Внимания заслуживает, однако, и в некотором смысле противоположная тенденция – а именно, использование модальных показателей для выражения вторичных эвиденциальных значений, т.е. эвиденциальные стратегии с участием модальных выражений. Факты такого рода также хорошо известны, поскольку широко представлены, в частности, в романских и германских языках. Напомним лишь некоторые из них. В примере (2) иллюстрируется использование английского модального глагола необходимости в инферентивном контексте; в характерном для языка современной прессы примере (3) – немецкого модального глагола необходимости в репортативном контексте. Достаточно точным эквивалентом примеру (3) во французском языке было бы использование формы кондиционалиса (…aurait tué…), одним из базовых значений которого также является модальное, однако связанное скорее с эпистемической возможностью (гипотетическим следствием) и оптативностью; сходные стратегии совмещения значений эпистемической гипотезы и репортативности имеются и в других романских языках (см. подробнее, например, Mortelmans 2000 и Pietrandrea 2005).

(2) инферентивное употребление показателя необходимости:

англ. A dog must have run here ‘здесь, должно быть, пробежала собака’

(3) репортативное употребление показателя необходимости:

нем. Eine Schülerin aus Thüringen soll den Lebensgefährten ihrer Mutter erschlagen haben (из газет) ‘школьница из Тюрингии, как сообщают, убила сожителя своей матери’ (букв. ≈ ‘должно быть, убила’)

Таким образом, подводя итог сказанному, можно заключить следующее. Эвиденциальность и модальность являются двумя различными, но тесно связанными как синхронно, так и диахронически семантическими зонами; при этом имеется и небольшой участок семантического пространства (презумптивная эвиденциальность – эпистемическая необходимость), в которой эти две зоны пересекаются. Существенно, что в общем случае на вопрос о связи эвиденциальности и модальности нельзя дать единого ответа; более точный ответ о природе этой связи зависит от конкретной эвиденциальной системы. В этом плане может быть полезно противопоставление «модализованных» и «немодализованных» эвиденциальных систем, введенное в Plungian 2001b (ср. также Ницолова 2007). Именно в модализованных системах показатели непрямого доступа получают вторичные значения эпистемической дистанции и производные от них миративные значения; в немодализованных системах такой жесткой связи нет. К модализованным относятся, главным образом, бинарные эвиденциальные системы «балканского типа» (представленные также в Центральной и Южной Азии, на Кавказе и др.) с маркированным медиативным показателем широкой модально-эвиденциальной семантики.

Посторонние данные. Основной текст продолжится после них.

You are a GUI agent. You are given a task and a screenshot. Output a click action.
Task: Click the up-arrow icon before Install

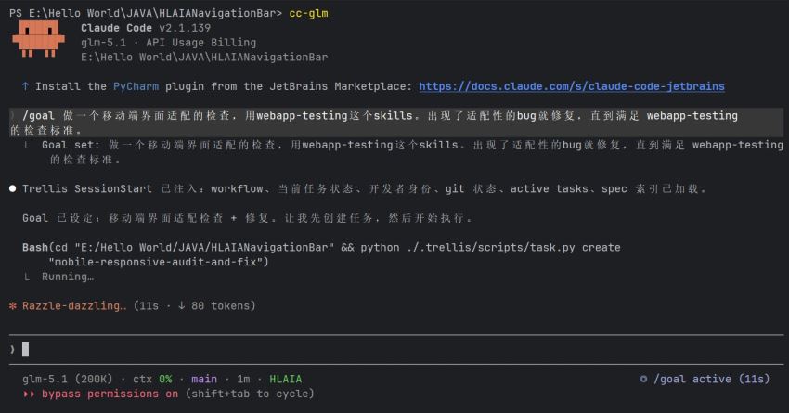(x=25, y=86)
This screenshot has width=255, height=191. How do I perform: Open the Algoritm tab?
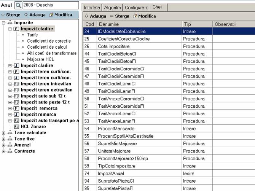click(x=113, y=7)
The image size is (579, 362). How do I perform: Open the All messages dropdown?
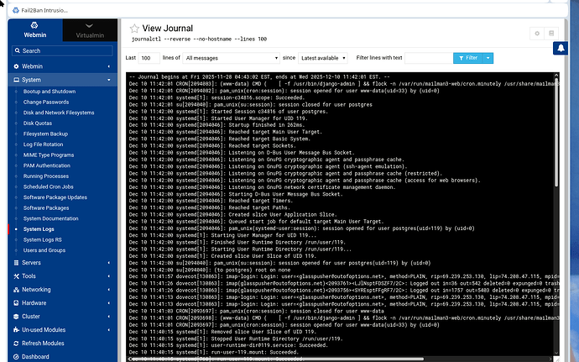230,58
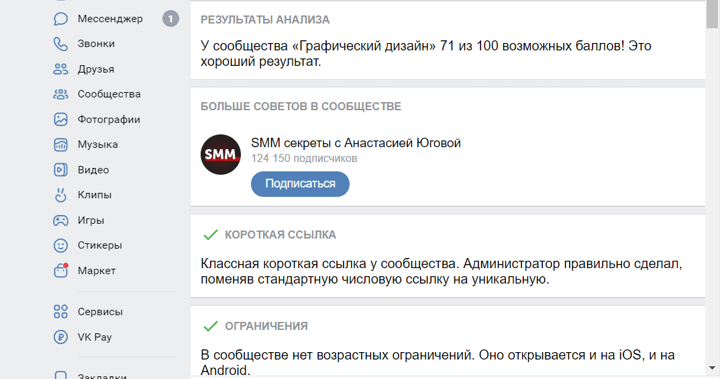The image size is (720, 379).
Task: Click the Подписаться button
Action: pyautogui.click(x=300, y=183)
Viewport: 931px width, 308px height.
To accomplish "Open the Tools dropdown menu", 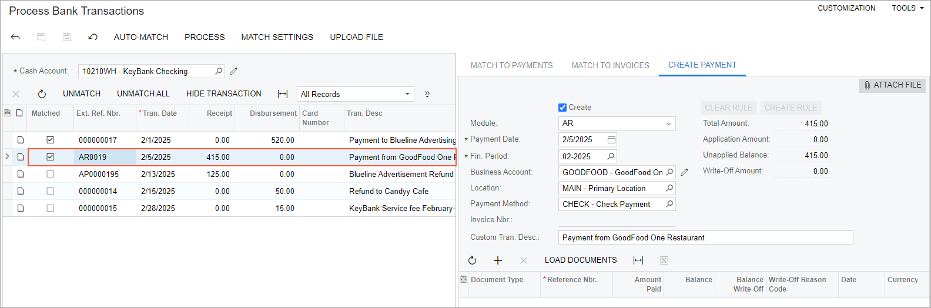I will coord(907,8).
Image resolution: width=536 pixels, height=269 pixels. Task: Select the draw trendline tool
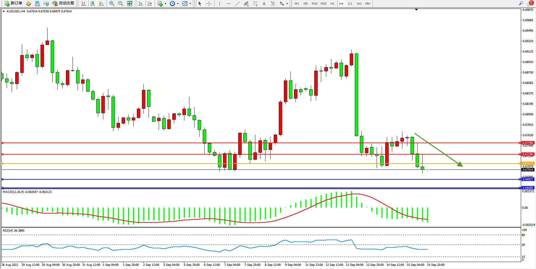click(238, 3)
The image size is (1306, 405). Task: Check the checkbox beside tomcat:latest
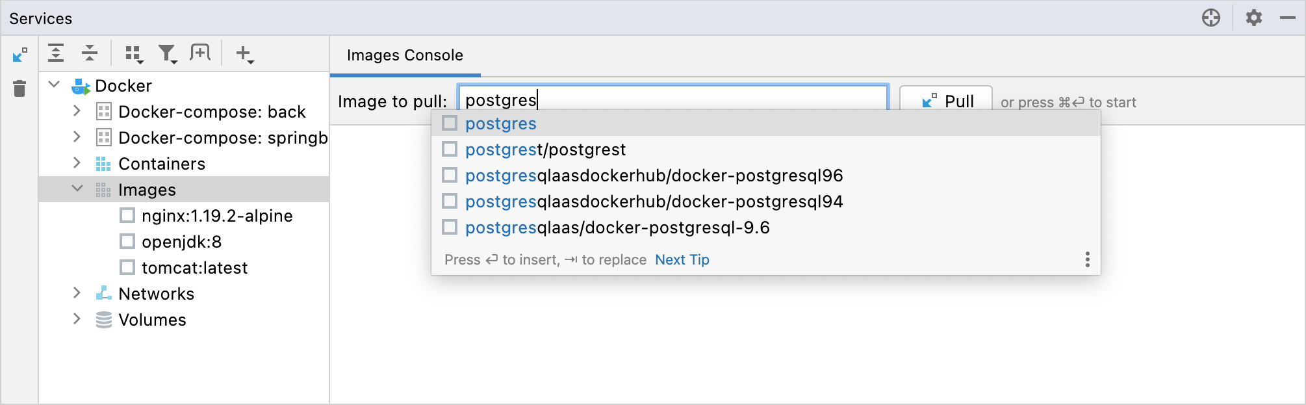coord(127,267)
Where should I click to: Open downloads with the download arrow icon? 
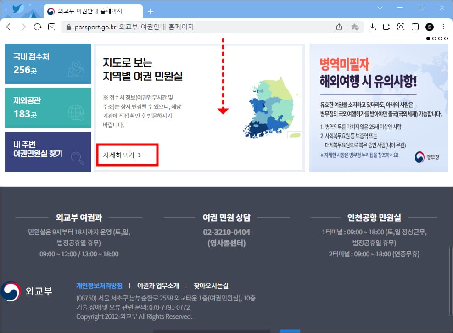pos(373,27)
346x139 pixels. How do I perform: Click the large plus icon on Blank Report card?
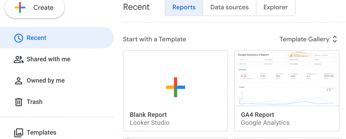point(176,87)
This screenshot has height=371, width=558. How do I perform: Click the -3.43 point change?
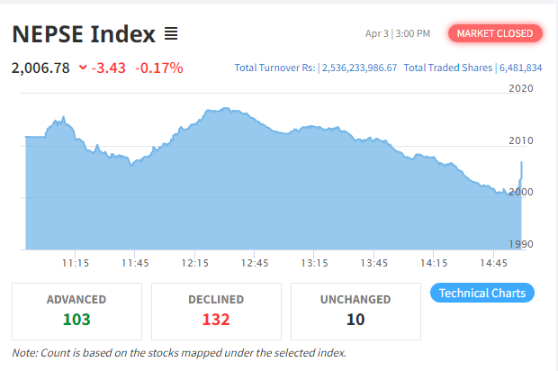point(109,68)
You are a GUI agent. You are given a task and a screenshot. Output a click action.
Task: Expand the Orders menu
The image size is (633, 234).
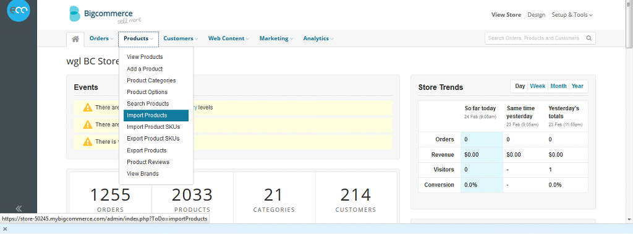click(101, 38)
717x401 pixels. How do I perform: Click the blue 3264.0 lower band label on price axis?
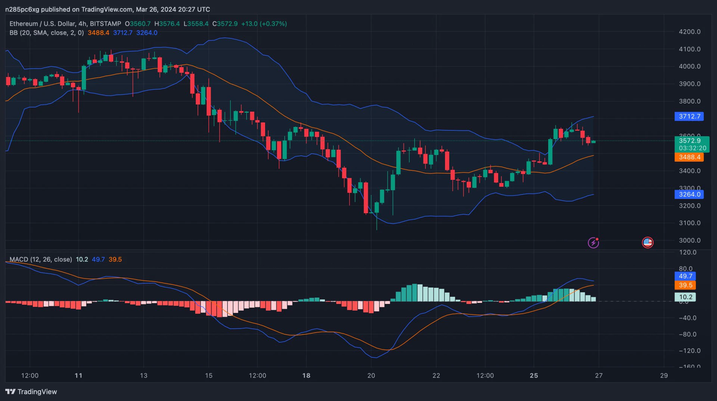tap(689, 195)
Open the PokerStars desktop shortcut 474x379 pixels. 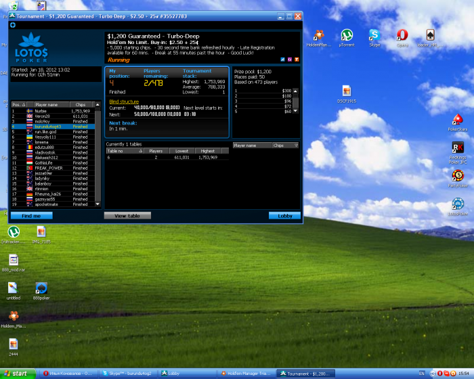pos(457,119)
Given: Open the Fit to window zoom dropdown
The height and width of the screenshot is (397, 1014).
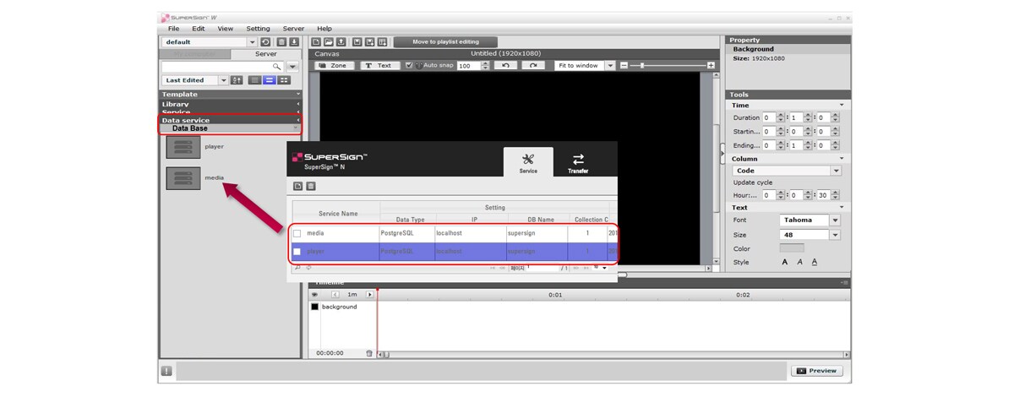Looking at the screenshot, I should point(610,65).
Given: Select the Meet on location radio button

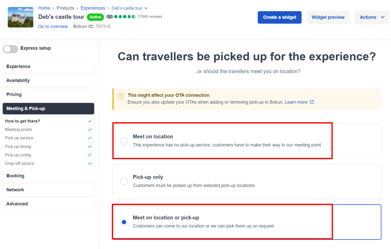Looking at the screenshot, I should [x=124, y=141].
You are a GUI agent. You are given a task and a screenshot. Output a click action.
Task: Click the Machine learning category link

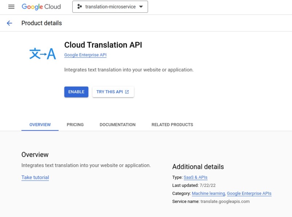(208, 194)
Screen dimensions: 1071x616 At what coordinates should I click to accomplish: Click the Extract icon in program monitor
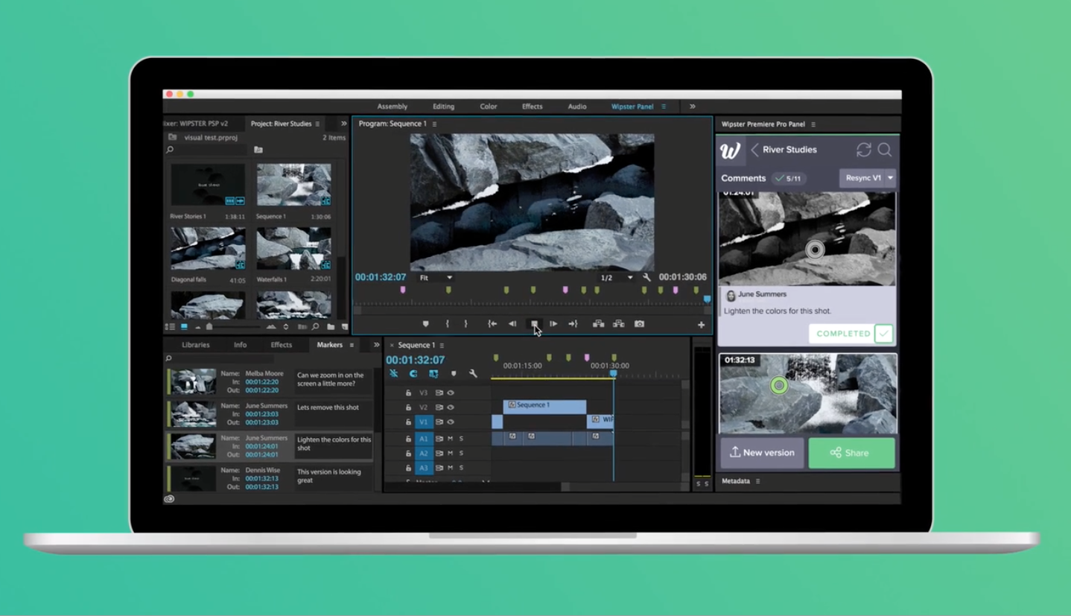click(618, 323)
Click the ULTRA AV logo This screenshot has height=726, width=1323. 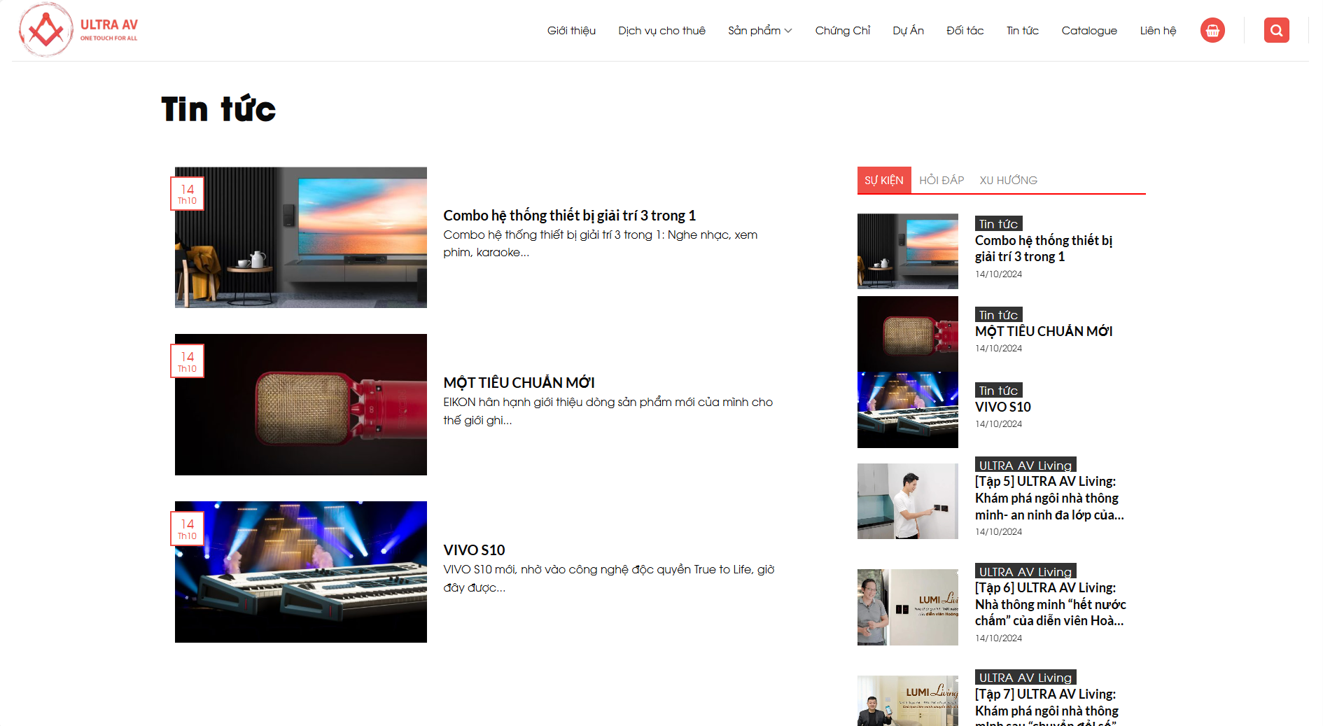point(78,30)
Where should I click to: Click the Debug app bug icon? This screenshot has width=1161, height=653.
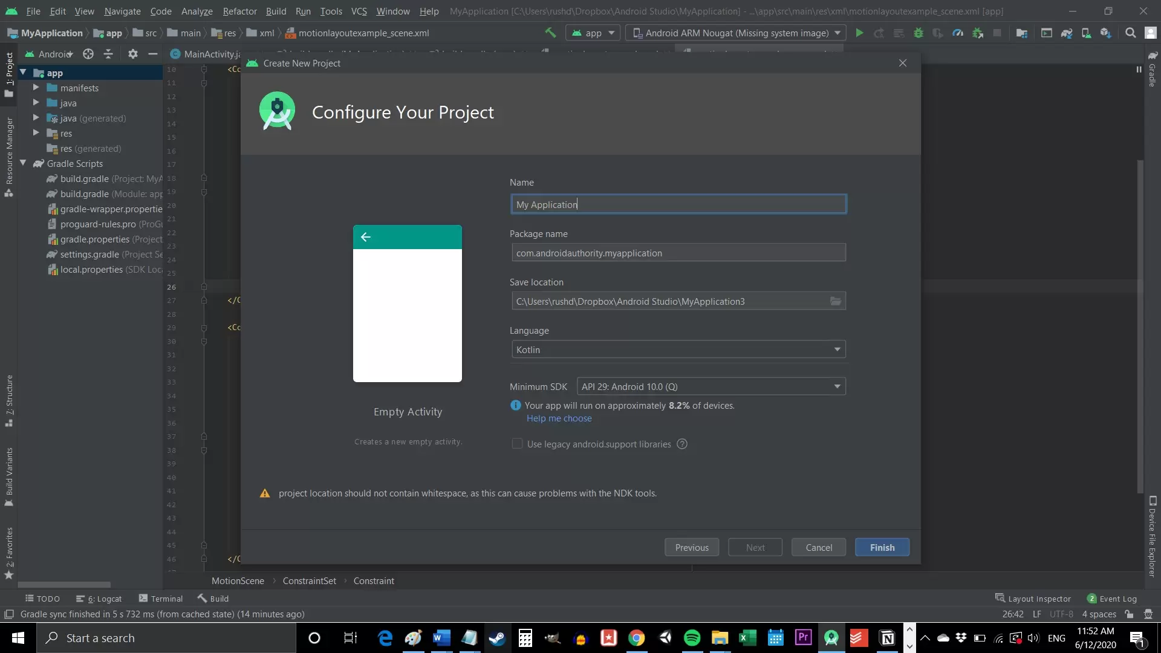(919, 33)
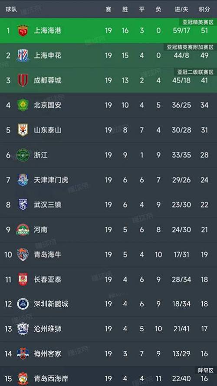The height and width of the screenshot is (386, 217).
Task: Click the 亚冠精英赛区 zone label
Action: pyautogui.click(x=198, y=23)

Завершая наш обзор проблем, связанных с грамматическим выражением эвиденциальности в глаголе, отметим несколько направлений исследований эвиденциальности, которые, на наш взгляд, нуждаются в первоочередном развитии. Это, во-первых, дальнейшие дескриптивные исследования тех эвиденциальных систем, функционирование которых еще недостаточно известно или плохо понятно (к таковым относятся в особенности системы, представленные в языках Южной Америки, Новой Гвинеи, Тропической Африки и Крайнего Севера); такие исследования, в частности, могут существенно обогатить универсальный набор параметров, используемый при классификации эвиденциальных значений. Мало изученным остается также использование эвиденциальности как составного элемента дискурсивных и прагматических механизмов (на что справедливо указывалось и в Aikhenvald 2004b). Наконец, взаимодействие показателей эвиденциальности с другими грамматическими показателями глагола в рамках универсальной типологии глагольных систем также нуждается в дальнейших исследованиях, для подготовки которых были сделаны лишь первые шаги.